The most utilized criteria for the evaluation of 18F FDG-PET in solid tumor clinical trials are the EORTC6 and the PERCIST criteria7, which took many of the features of EORTC and further defined specific conditions for determining a metabolic response. Using a fixed small region of interest of about 1 cm3 in volume (1.2-cm diameter) in the most active region of metabolically active tumors to minimize statistical variability, the assessment of SUV measurements in the 1 (up to 5 optional) most metabolically active tumor focus as a continuous variable is performed at screening and subsequent time points.

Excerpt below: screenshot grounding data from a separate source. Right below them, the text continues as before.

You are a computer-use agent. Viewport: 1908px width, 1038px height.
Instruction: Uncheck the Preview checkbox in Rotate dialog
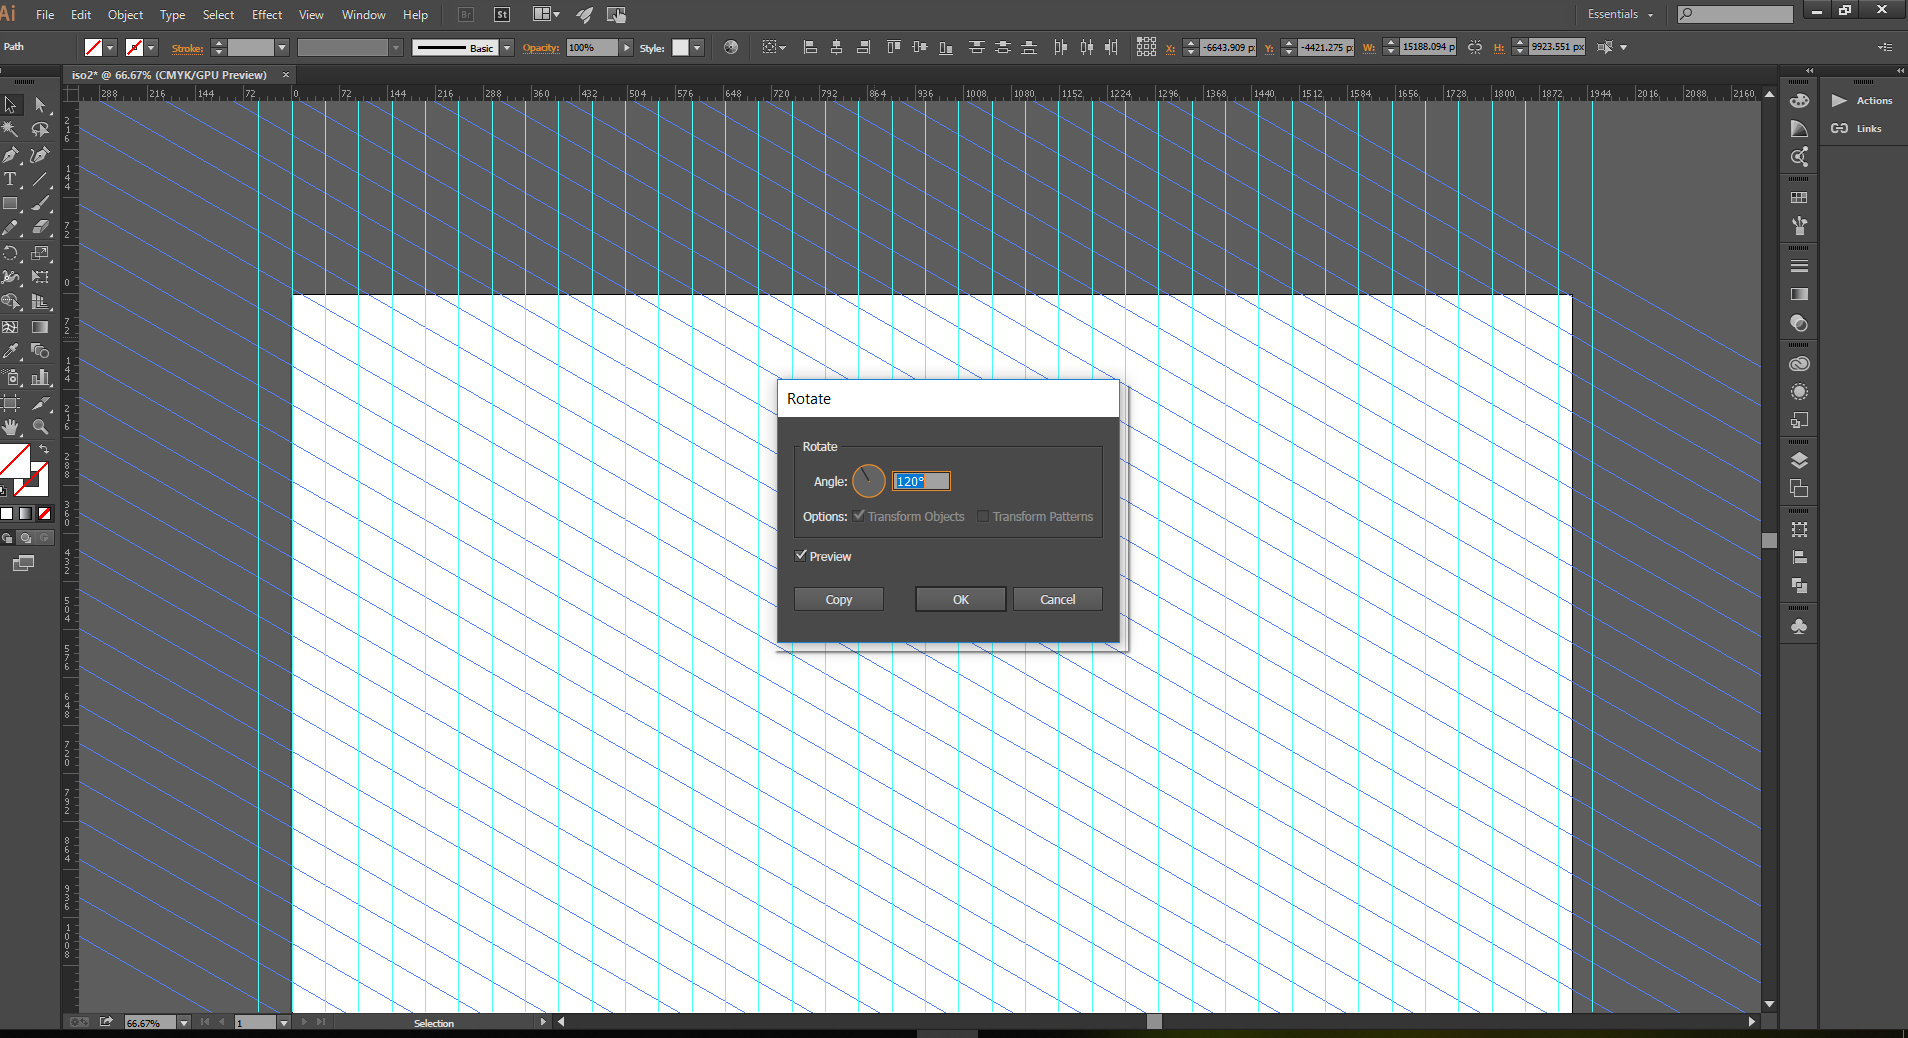(801, 556)
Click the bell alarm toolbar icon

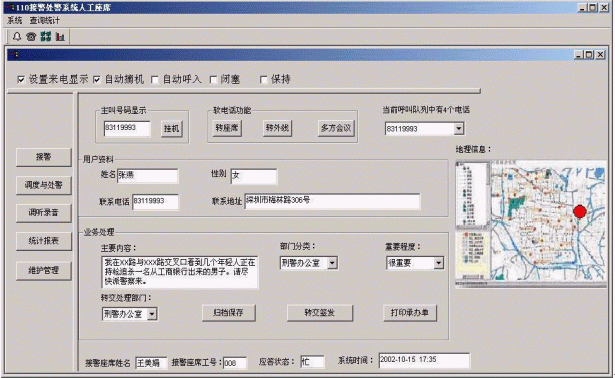coord(16,36)
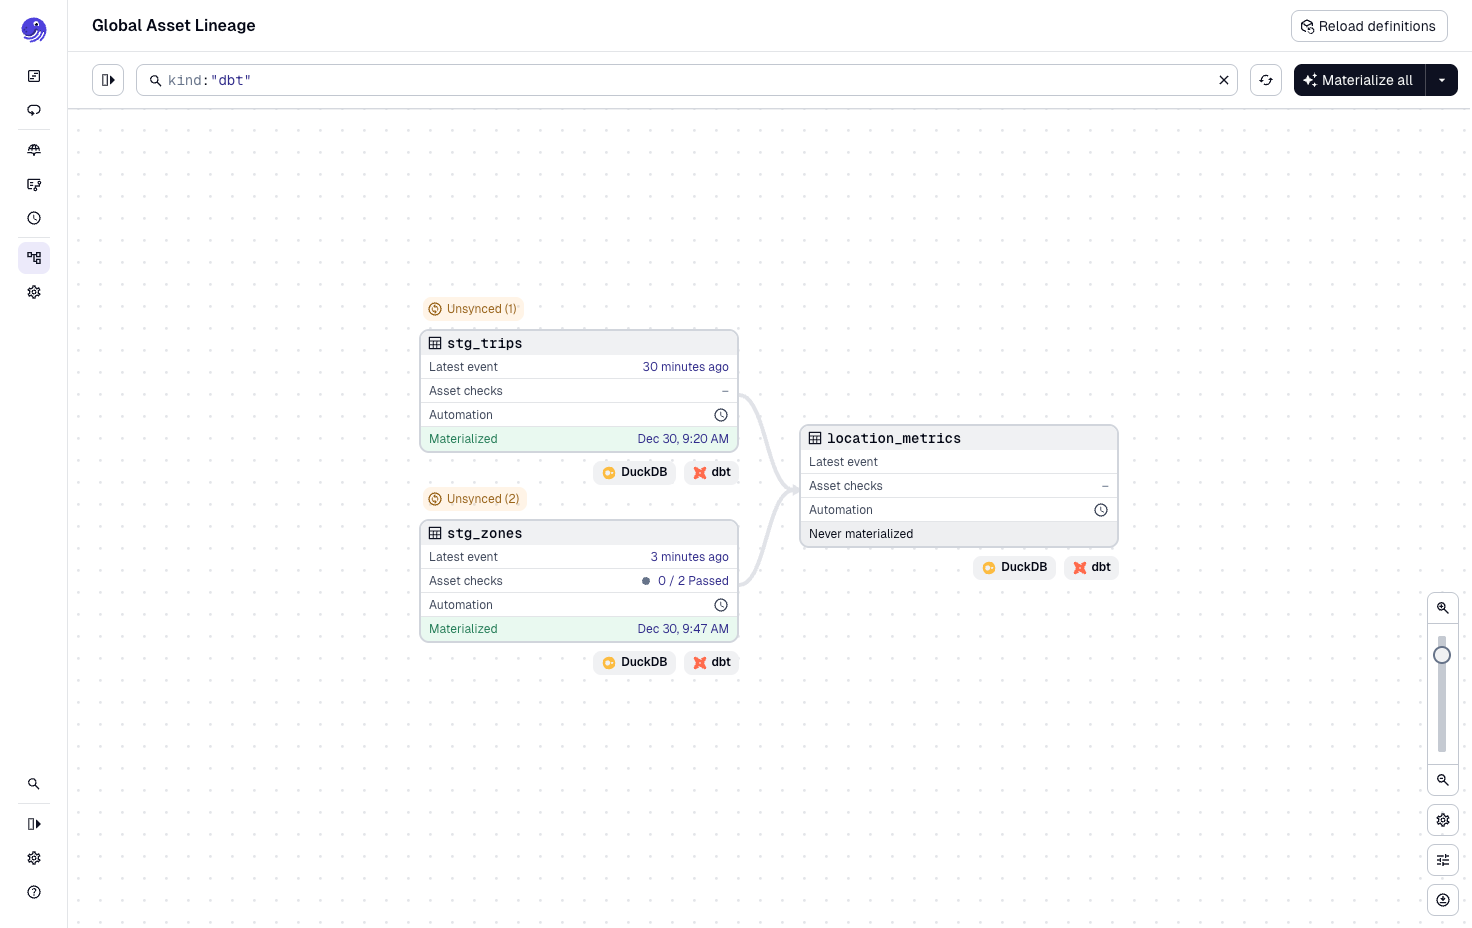The height and width of the screenshot is (928, 1472).
Task: Toggle the asset graph side panel open
Action: click(108, 80)
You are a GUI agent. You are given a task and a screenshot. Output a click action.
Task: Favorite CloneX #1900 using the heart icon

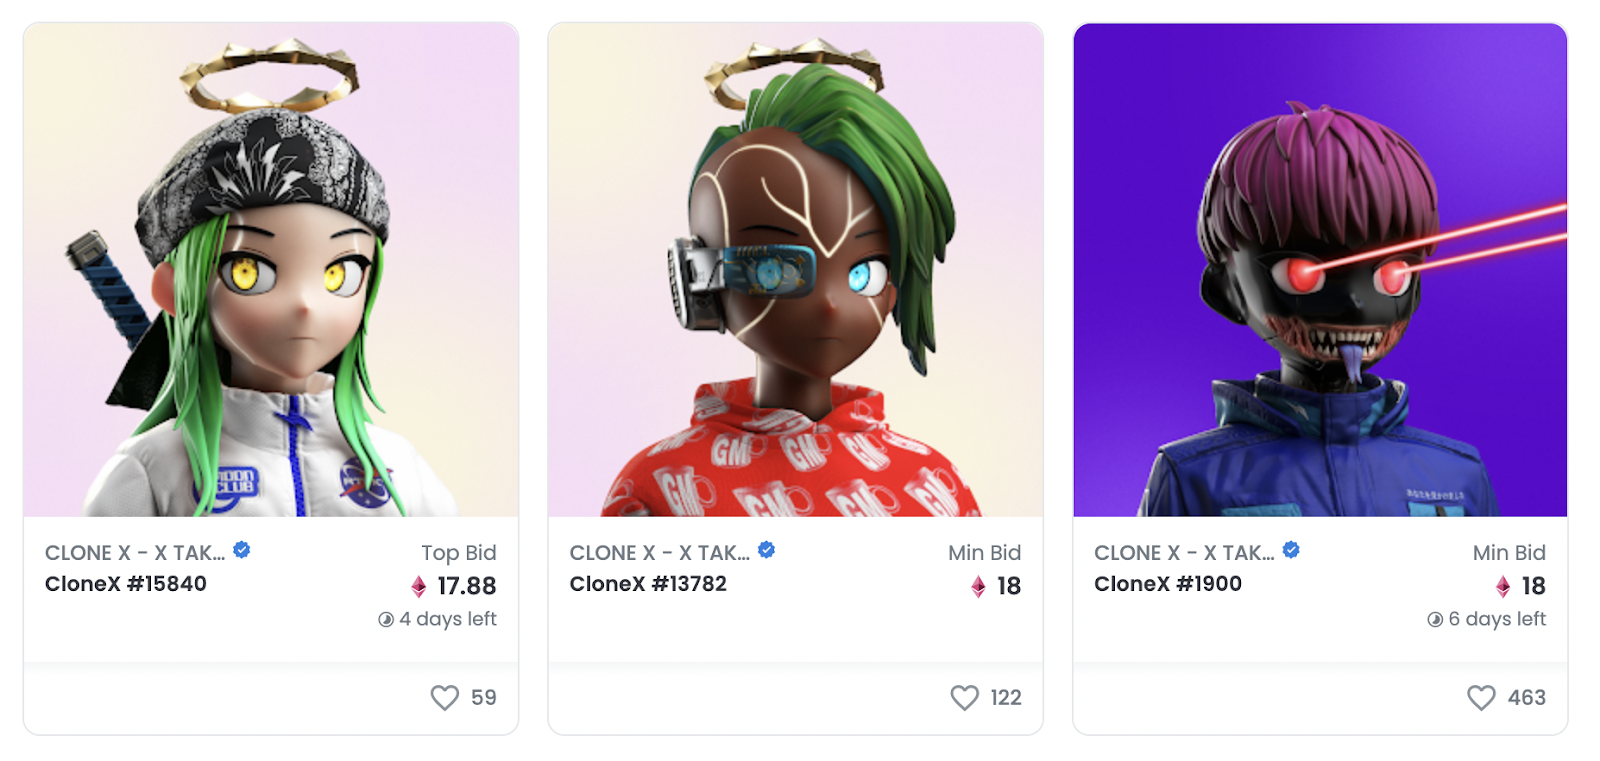coord(1481,697)
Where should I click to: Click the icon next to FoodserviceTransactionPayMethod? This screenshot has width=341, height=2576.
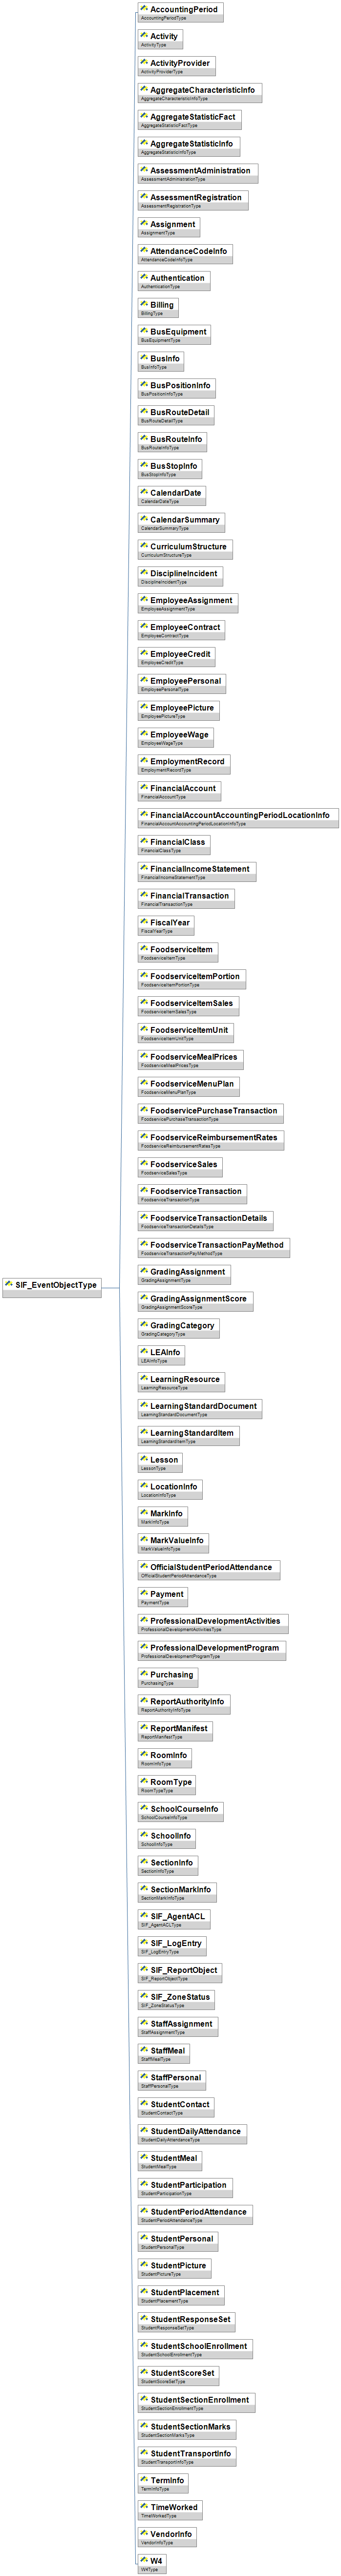click(x=144, y=1244)
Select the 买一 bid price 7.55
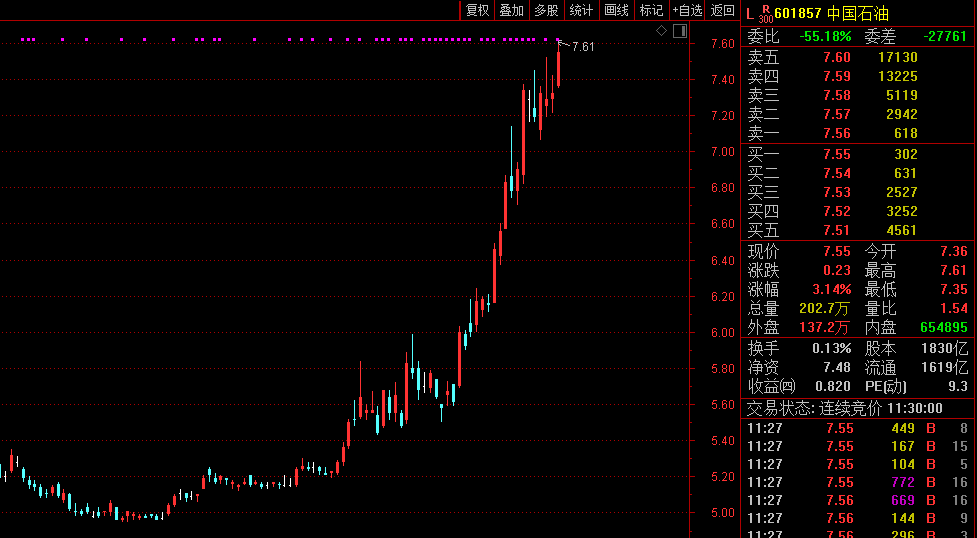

A complete metabolic response (CMR) requires complete normalization of FDG activity in all tumor lesions, while a partial metabolic response (PMR) requires a 30% decline in SUVs with an absolute change in SUV by 0.8 units from baseline. Progressive metabolic disease (PMD) relies on a 30% increase in 18F-FDG SUVs, with >0.8 SUV unit increase in tumor SUV from the baseline scan in a pattern typical of tumor and not of infection/treatment effect. Stable metabolic disease is neither CMR, PMR or PMD. Finally, the SUV uptake in normal liver tissue (or mediastinal blood pool, if the liver is abnormal) between scans has been incorporated in the response assessment readouts as a marker of the reliability of the SUV estimates. This is performed by placing a 3.0 cm3 ROI on normal reference tissue to ensure that the SUV measurements are within 0.3 SUV units between time points. If not, reliance on SUVs as an indicator of response or progression should proceed cautiously.

6 Young H, Baum R, Cremerius U, et al: Measurement of clinical and subclinical tumour response using [18F]-fluorodeoxyglucose and positron emission tomography: Review and 1999 EORTC recommendations—European Organization for Research and Treatment of Cancer (EORTC) PET Study Group. Eur J Cancer 35:1773-1782, 1999.

7 From RECIST to PERCIST: Evolving Considerations for PET response criteria in solid tumors. Wahl RL, Jacene H, Kasamon Y, Lodge MA. J Nucl Med. 2009 May;50 Suppl 1:122S-50S.